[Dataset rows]
========================

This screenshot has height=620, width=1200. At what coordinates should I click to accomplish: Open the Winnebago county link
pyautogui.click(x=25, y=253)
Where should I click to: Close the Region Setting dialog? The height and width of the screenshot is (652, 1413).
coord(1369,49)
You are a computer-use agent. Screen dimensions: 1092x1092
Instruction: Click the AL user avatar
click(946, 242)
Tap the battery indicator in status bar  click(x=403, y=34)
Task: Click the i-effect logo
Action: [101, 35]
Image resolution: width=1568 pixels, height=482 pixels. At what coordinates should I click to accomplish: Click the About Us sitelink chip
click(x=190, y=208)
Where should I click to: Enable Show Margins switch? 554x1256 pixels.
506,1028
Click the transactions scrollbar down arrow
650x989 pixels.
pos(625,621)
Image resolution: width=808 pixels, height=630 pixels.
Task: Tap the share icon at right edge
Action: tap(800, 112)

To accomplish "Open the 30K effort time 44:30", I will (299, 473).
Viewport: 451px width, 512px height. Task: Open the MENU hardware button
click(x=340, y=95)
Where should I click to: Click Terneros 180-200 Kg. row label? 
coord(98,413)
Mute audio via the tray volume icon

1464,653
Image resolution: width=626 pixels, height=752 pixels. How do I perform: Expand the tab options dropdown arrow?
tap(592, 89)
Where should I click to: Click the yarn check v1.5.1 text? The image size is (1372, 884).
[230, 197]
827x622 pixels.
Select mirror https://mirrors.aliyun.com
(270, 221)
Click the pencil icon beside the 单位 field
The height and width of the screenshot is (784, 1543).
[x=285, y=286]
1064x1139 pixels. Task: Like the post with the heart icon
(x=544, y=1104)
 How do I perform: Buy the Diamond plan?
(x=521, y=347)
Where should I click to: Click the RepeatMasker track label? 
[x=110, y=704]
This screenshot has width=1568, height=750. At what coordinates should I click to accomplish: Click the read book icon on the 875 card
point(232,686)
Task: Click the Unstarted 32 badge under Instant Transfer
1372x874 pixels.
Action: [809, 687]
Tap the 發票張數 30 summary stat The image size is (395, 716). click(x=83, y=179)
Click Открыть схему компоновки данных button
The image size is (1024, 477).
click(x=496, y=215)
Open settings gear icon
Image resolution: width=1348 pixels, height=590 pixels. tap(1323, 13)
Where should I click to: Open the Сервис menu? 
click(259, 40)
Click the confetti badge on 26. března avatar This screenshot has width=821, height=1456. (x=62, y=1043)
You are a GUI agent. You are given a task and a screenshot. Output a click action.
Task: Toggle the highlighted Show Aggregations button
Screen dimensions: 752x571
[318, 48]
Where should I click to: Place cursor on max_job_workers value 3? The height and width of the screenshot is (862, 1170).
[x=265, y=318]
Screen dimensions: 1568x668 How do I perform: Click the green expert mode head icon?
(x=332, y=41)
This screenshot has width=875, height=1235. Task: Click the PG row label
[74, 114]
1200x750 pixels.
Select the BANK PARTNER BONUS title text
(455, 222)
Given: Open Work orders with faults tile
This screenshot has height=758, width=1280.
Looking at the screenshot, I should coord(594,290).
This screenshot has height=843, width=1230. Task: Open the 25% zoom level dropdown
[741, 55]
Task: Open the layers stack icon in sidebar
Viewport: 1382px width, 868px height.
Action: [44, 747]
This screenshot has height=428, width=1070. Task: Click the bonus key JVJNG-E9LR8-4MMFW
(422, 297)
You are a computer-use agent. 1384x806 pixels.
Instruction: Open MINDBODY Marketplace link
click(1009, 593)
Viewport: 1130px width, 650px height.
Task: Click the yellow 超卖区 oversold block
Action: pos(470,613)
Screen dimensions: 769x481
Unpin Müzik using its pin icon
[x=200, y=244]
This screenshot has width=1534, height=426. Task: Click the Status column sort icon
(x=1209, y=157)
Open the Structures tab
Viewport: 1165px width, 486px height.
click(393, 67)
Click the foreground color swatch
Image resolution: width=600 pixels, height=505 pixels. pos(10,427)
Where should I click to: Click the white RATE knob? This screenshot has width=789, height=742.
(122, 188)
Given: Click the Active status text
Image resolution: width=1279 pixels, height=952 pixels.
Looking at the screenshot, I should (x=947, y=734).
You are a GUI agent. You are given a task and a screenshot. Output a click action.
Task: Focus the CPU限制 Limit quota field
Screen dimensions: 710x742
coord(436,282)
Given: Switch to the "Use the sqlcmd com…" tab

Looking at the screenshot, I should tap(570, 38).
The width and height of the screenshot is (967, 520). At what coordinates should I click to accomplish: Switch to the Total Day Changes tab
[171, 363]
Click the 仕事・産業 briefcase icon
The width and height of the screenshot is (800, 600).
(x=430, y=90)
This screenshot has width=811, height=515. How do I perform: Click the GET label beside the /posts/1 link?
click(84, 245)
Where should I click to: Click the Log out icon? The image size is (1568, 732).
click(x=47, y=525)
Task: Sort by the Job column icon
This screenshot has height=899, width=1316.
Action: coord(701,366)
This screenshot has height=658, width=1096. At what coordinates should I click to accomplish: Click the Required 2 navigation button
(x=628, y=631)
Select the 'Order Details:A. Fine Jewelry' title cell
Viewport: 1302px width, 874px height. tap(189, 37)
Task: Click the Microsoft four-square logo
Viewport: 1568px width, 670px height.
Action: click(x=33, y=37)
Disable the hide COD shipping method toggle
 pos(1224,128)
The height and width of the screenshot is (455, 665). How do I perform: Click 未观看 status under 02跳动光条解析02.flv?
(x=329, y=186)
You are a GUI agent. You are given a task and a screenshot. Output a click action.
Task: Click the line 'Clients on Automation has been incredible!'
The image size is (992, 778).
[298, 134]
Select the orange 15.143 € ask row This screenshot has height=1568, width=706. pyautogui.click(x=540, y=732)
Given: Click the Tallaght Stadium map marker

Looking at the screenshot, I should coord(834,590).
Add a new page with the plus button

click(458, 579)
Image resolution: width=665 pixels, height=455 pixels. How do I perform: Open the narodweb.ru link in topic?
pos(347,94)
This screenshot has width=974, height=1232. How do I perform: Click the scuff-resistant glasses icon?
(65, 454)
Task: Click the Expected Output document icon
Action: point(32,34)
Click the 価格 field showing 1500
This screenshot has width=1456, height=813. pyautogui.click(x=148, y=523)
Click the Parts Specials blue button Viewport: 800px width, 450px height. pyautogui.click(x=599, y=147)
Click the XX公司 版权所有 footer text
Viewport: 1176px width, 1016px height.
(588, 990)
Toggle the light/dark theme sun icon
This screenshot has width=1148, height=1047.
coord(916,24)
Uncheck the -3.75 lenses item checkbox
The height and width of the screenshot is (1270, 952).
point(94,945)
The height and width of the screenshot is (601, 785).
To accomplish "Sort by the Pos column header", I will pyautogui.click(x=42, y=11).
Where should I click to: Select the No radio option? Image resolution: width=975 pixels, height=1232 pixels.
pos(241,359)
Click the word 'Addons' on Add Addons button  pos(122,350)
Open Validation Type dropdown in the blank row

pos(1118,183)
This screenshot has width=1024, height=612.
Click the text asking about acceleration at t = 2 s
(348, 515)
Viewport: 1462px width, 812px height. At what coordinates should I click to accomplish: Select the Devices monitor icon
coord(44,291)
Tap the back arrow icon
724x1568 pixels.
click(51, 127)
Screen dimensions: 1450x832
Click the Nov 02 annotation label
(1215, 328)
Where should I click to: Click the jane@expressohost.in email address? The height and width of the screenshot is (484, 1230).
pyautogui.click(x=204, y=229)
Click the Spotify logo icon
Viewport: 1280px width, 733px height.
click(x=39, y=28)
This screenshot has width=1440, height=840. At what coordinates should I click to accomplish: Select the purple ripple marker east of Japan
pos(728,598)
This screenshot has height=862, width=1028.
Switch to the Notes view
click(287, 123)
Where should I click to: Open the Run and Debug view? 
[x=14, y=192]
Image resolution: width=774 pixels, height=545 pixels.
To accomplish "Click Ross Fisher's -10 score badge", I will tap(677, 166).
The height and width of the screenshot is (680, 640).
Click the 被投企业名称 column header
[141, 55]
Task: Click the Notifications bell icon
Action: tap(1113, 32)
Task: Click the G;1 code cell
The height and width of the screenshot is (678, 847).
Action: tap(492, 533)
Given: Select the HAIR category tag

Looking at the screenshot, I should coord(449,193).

========================

Exercise details:
Render the items above, from the line containing "Click the transactions scrollbar down arrow" through the line containing "tap(592, 89)", as a Markdown table with the columns "Row" and "Line". Omit blank lines.

Exercise output:
| Row | Line |
|---|---|
| 1 | Click the transactions scrollbar down arrow |
| 2 | 650x989 pixels. |
| 3 | pos(625,621) |
| 4 | Image resolution: width=808 pixels, height=630 pixels. |
| 5 | Task: Tap the share icon at right edge |
| 6 | Action: tap(800, 112) |
| 7 | To accomplish "Open the 30K effort time 44:30", I will (299, 473). |
| 8 | Viewport: 451px width, 512px height. Task: Open the MENU hardware button |
| 9 | click(x=340, y=95) |
| 10 | Where should I click to: Click Terneros 180-200 Kg. row label?  |
| 11 | coord(98,413) |
| 12 | Mute audio via the tray volume icon |
| 13 | 1464,653 |
| 14 | Image resolution: width=626 pixels, height=752 pixels. How do I perform: Expand the tab options dropdown arrow? |
| 15 | tap(592, 89) |